Data shown Block Start

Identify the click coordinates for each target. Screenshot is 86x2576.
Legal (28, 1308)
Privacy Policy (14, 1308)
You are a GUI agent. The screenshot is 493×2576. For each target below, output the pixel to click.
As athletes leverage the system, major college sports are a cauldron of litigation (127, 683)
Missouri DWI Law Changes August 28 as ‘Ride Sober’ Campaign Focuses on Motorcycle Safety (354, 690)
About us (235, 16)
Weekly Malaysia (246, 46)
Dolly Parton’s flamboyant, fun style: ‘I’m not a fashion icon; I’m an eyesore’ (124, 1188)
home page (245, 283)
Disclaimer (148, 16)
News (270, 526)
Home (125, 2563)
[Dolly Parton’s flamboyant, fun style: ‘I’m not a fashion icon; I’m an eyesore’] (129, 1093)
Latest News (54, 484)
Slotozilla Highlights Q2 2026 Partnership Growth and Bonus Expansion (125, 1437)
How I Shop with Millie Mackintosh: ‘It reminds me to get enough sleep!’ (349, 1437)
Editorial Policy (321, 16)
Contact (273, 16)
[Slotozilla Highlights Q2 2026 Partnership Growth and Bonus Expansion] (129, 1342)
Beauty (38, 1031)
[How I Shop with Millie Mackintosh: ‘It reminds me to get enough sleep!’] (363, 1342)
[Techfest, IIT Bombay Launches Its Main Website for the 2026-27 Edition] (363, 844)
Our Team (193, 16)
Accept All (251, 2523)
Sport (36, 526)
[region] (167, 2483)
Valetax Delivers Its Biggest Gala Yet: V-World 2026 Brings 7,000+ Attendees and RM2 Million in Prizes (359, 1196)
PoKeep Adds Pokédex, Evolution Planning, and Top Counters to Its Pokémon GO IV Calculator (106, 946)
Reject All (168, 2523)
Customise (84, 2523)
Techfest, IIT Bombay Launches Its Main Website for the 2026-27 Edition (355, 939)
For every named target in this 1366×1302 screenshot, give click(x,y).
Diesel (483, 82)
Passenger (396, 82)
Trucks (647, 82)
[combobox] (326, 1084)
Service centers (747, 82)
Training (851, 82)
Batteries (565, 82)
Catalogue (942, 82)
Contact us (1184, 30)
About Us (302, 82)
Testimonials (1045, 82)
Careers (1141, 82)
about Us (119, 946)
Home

Data shown Block End

> **Aim of the task**
Set down every entry again, exactly as written.

> **Solution to the exercise**
Identify the click coordinates for each target. Screenshot is 86x2576.
Legal (28, 1308)
Privacy Policy (14, 1308)
You are a GUI agent. The screenshot is 493×2576. For each target below, output the pixel to click.
As athletes leverage the system, major college sports are a cauldron of litigation (127, 683)
Missouri DWI Law Changes August 28 as ‘Ride Sober’ Campaign Focuses on Motorcycle Safety (354, 690)
About us (235, 16)
Weekly Malaysia (246, 46)
Dolly Parton’s flamboyant, fun style: ‘I’m not a fashion icon; I’m an eyesore’ (124, 1188)
home page (245, 283)
Disclaimer (148, 16)
News (270, 526)
Home (125, 2563)
[Dolly Parton’s flamboyant, fun style: ‘I’m not a fashion icon; I’m an eyesore’] (129, 1093)
Latest News (54, 484)
Slotozilla Highlights Q2 2026 Partnership Growth and Bonus Expansion (125, 1437)
How I Shop with Millie Mackintosh: ‘It reminds me to get enough sleep!’ (349, 1437)
Editorial Policy (321, 16)
Contact (273, 16)
[Slotozilla Highlights Q2 2026 Partnership Growth and Bonus Expansion] (129, 1342)
Beauty (38, 1031)
[How I Shop with Millie Mackintosh: ‘It reminds me to get enough sleep!’] (363, 1342)
[Techfest, IIT Bombay Launches Its Main Website for the 2026-27 Edition] (363, 844)
Our Team (193, 16)
Accept All (251, 2523)
Sport (36, 526)
[region] (167, 2483)
Valetax Delivers Its Biggest Gala Yet: V-World 2026 Brings 7,000+ Attendees and RM2 Million in Prizes (359, 1196)
PoKeep Adds Pokédex, Evolution Planning, and Top Counters to Its Pokémon GO IV Calculator (106, 946)
Reject All (168, 2523)
Customise (84, 2523)
Techfest, IIT Bombay Launches Its Main Website for the 2026-27 Edition (355, 939)
For every named target in this 1366×1302 screenshot, give click(x,y).
Diesel (483, 82)
Passenger (396, 82)
Trucks (647, 82)
[combobox] (326, 1084)
Service centers (747, 82)
Training (851, 82)
Batteries (565, 82)
Catalogue (942, 82)
Contact us (1184, 30)
About Us (302, 82)
Testimonials (1045, 82)
Careers (1141, 82)
about Us (119, 946)
Home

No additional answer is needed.